# String Algae



## Robert (Jan 2, 2008)

I'm guessing this topic has been covered before but at the moment the search function is failing for me, hence I'll ask here. Is string algae problematic for my pond or its inhabitants, my fish. If it is how do people deal with it. I have been manually pulling it out of the stream portion of my pond but have not eliminated it and it keeps coming back.


----------



## Mike Paterson (Dec 27, 2007)

Several variables affect algae of all varieties. The biggest issue is water turn over/flow needs to be 2X the volume of your pond per hour minimum. Second is hours sunlight that is directly on the fish pond each day. Shade is your friend against algae. Third is ambient and water temp. Lower temp lower possibility. Fourth is water filtration, the more the better. Algae requires nitrogen and oxygen to grow and you can adjust the pH chemically. There are numerous fish friendly chemicals available, surface water plants can also help control. Suggest you talk to local nursery. If there is a Koi group in your area they should also be a good resource.


----------



## andybriggs (Oct 27, 2017)

Hi I keep koi as well as g1 trains. Im guessing what you call string algae is in effect blanket weed and its easy to get rid of. If itsreally bad drag the worst of it out with a brush. Then put a blanket weed treatment in the pond and the combination of uv light killing the algae and the filter removing the broken down and clumped together blanket weed will soon make it dissappear. 
Alternativley do nothing and winter will do the trick as it needs sunlight and some warmth to prosper.


----------



## Robert (Jan 2, 2008)

Thank you gentlemen for the pointers. I will try these things.


----------



## Mike Flea (Apr 8, 2014)

> [Listing]

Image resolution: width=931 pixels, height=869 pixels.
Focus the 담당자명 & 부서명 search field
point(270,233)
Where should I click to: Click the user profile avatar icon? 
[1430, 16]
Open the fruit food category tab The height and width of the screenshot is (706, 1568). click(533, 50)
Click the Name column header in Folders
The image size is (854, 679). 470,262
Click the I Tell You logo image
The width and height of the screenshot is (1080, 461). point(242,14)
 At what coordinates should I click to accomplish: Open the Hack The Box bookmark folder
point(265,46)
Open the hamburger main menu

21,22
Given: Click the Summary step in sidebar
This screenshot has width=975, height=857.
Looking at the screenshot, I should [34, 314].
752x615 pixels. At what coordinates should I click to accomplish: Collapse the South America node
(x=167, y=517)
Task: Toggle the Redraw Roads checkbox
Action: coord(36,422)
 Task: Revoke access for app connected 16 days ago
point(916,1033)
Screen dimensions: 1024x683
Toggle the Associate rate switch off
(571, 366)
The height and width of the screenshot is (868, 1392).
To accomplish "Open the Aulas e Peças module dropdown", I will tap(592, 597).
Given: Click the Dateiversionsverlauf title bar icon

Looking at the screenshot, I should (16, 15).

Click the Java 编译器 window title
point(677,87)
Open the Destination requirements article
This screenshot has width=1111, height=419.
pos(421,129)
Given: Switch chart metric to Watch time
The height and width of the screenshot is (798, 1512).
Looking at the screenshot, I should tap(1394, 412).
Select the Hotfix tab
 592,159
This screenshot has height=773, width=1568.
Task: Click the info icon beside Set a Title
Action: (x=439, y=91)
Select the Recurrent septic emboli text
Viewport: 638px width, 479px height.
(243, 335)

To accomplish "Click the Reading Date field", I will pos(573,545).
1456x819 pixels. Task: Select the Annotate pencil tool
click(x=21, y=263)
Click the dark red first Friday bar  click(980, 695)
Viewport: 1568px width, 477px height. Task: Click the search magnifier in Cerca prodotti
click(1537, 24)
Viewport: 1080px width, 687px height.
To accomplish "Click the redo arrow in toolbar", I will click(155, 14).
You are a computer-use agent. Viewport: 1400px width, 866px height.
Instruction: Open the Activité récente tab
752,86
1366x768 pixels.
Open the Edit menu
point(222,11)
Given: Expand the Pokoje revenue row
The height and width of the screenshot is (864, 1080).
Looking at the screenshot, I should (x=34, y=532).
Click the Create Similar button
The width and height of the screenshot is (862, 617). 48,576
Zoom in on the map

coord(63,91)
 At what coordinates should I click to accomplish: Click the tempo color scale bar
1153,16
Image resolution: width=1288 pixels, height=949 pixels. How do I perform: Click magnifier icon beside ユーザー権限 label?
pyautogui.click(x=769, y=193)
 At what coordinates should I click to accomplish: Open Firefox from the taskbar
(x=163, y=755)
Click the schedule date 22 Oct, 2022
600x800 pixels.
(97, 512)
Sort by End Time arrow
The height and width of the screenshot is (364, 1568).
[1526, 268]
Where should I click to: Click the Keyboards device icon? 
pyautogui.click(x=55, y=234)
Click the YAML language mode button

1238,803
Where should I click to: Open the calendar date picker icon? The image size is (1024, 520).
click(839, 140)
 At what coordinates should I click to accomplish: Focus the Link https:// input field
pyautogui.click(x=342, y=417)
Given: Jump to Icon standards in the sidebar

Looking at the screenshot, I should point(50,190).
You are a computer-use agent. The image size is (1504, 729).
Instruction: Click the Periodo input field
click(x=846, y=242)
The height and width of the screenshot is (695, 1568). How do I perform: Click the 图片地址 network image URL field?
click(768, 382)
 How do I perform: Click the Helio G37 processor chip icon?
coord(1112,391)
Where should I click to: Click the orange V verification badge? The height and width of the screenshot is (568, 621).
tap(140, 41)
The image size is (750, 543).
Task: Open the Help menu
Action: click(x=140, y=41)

> [Short exercise]
Please answer these questions from the string algae thread, one per line:
1. What minimum hourly water flow does Mike Paterson give for a pond?
2. What does andybriggs say string algae is in effect?
3. From which part of the pond has Robert been manually pulling the algae?

> [Solved exercise]
1. At least twice the pond's volume per hour.
2. Blanket weed.
3. The stream portion.